■ **Reading text**:
────────────────────
Provincial Health Officer Orders: The Provincial Health Officer, Dr. Bonnie Henry, has prohibited gatherings of more than 50 people and has ordered self-isolation for any traveler who has returned from outside of Canada after March 12, 2020. She has also ordered all businesses with liquor primary licenses (bars, pubs, night clubs, etc) to close and that restaurants and cafes that cannot maintain social distancing of one to two metres between patrons must move to take-out and delivery models. Finally, she has reminded employers that they must excuse workers for sickness without requiring a doctor’s note.
Economy: It is likely that the economy will go into a deficit situation. The province’s priorities are ensuring there are services and supports to protect health of British Columbians, bringing in immediate relief for people and businesses and building a plan for economic recovery.
Education Statutes Act: The government passed changes the School Act to allow school boards to directly offer child care services. The legislation also allows the government to protect any spaces funded specifically for child care on school property. Government will make it easier to school boards to work with licensed child care providers, share professional development and create inclusive, welcoming spaces for children to learn.
B.C. Access Grant: The new, needs-based B.C. Access Grant will provide up to $4,000 per year to those who need it most: low- and middle-income students. Students will receive the grant at the beginning of their studies so they can pay for tuition, textbooks, lab supplies and other items needed for their program of study. More than 40,000 low- and middle-income students will be eligible for the new B.C. Access Grant, which will be available starting in the fall 2020 semester.
More Child Care Spaces: Funding has been approved for more than 17,000 new child care spaces since July 2018 under the Childcare BC plan and the Early Learning and Child Care agreement with the federal government.
────────────────────
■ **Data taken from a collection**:
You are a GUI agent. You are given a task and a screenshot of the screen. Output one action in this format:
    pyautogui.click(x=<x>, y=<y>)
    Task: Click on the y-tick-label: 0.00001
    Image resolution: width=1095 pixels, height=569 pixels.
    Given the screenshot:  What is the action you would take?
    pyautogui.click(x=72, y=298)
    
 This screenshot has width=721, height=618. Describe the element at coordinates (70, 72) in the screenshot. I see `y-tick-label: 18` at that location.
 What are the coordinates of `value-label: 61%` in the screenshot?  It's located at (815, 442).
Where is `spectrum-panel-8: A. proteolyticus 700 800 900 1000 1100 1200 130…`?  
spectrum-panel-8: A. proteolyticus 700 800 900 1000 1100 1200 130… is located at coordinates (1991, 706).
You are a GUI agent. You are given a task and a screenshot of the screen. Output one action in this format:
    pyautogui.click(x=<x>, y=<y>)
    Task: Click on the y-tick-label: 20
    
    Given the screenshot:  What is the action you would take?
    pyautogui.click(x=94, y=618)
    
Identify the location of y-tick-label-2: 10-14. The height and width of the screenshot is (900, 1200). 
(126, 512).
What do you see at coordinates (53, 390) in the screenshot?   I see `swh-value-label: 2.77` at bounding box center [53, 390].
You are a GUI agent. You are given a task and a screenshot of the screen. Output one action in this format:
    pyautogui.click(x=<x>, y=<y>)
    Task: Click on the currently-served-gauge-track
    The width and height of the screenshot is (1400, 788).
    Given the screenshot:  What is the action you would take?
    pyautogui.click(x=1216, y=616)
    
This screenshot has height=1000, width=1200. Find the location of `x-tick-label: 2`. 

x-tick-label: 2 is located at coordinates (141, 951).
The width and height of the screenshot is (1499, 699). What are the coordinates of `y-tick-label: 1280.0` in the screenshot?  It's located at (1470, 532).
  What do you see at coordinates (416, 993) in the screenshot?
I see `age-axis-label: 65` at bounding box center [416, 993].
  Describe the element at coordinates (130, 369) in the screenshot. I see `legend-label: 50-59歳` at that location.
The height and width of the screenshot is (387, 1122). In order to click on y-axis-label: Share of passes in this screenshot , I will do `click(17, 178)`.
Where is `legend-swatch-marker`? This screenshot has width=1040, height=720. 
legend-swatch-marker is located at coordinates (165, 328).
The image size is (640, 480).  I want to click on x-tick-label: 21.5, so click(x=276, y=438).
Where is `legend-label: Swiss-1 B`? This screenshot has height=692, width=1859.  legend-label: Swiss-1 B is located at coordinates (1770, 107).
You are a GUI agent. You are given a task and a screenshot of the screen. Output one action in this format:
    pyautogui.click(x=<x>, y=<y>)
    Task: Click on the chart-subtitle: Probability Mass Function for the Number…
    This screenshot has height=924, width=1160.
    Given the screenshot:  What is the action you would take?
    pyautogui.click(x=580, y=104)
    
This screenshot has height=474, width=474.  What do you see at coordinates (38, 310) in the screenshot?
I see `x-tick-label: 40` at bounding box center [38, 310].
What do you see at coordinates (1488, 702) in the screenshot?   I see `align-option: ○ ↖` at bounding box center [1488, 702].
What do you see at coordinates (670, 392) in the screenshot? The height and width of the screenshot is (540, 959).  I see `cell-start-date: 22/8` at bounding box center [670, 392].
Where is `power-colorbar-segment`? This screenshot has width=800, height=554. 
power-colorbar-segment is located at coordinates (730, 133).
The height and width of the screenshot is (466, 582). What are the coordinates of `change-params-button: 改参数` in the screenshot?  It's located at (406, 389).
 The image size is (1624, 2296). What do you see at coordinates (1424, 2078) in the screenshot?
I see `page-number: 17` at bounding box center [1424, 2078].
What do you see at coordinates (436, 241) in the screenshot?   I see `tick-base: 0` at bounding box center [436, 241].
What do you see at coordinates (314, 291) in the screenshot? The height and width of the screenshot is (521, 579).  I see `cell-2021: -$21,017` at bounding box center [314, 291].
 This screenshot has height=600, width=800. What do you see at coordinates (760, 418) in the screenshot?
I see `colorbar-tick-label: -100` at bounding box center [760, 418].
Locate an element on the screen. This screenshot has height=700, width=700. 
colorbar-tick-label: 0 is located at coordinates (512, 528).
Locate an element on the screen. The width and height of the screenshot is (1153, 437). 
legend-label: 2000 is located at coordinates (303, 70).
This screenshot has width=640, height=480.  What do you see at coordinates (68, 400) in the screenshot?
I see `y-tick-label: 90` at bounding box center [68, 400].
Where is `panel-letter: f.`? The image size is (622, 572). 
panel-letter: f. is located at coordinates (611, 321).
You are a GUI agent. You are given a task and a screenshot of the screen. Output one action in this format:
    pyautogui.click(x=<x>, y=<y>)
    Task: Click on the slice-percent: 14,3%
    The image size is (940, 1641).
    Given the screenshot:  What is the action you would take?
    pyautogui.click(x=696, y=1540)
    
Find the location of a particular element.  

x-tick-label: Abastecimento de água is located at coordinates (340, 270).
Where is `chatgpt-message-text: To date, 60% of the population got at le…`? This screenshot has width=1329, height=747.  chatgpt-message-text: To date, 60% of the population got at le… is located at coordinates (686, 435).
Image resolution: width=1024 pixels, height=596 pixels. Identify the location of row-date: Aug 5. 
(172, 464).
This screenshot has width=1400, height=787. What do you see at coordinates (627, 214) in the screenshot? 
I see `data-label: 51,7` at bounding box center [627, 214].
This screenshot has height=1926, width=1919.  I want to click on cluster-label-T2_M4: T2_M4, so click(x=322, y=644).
────────────────────
■ **What to work on**:
**A)** In the summary of B.C. provincial measures, how much money per year can a student get from the B.C. Access Grant?
**B)** Write the next part of the summary of B.C. provincial measures, picking up after its item on more child care spaces.

■ **Exercise answers**:
**A)** Up to $4,000 per year.

**B)**
K-12 Maintenance Funding: B.C. Schools will be receiving record annual maintenance funding of $217.7 million this year. Included in this total is $17.2 million from CleanBC’s program to provide schools with resources to reduce their greenhouse gas emissions.
BC Auditor General for Local Government: Following a 31% budget reduction for the BC Auditor General for Local Government, Municipal Affairs and Housing Minister Selina Robinson advised that they will be phasing it out and then shuttering this office within the next two years. The Union of B.C. Municipalities and CUPE previously had called on the provincial government to close this office.
Paid Domestic Violence Leave: Following last year’s introduction of up to 10 days of unpaid, job-protected leave for domestic or sexual violence leave, government has passed legislation that will provide for up to five days of paid leave for workers impacted by domestic or sexual violence, or parents of a child or dependent impacted by this kind of violence.
Coastal Ferries Consultation: The government has extended their consultation regarding the future of our coastal ferries. They would like to collect the public’s input on what should the coastal ferry service look like in 20, 30 or 40 years and how should services be delivered to better support a desirable future? You can share your feedback by completing the online questionnaire.
Legislative Session: The House is scheduled to return on Monday, March 23, 2020, but it will return with just 12 members (7 NDP, 2 Liberals, 2 Greens and the Speaker) to pass the supply bill (providing funding for government ministries) and two pieces of legislation to amend the Employment Standards Act to ensure that no worker can be fired for following direction of the provincial health officer. All three parties are working collaboratively on these matters and hope to pass all the legislation in a single day.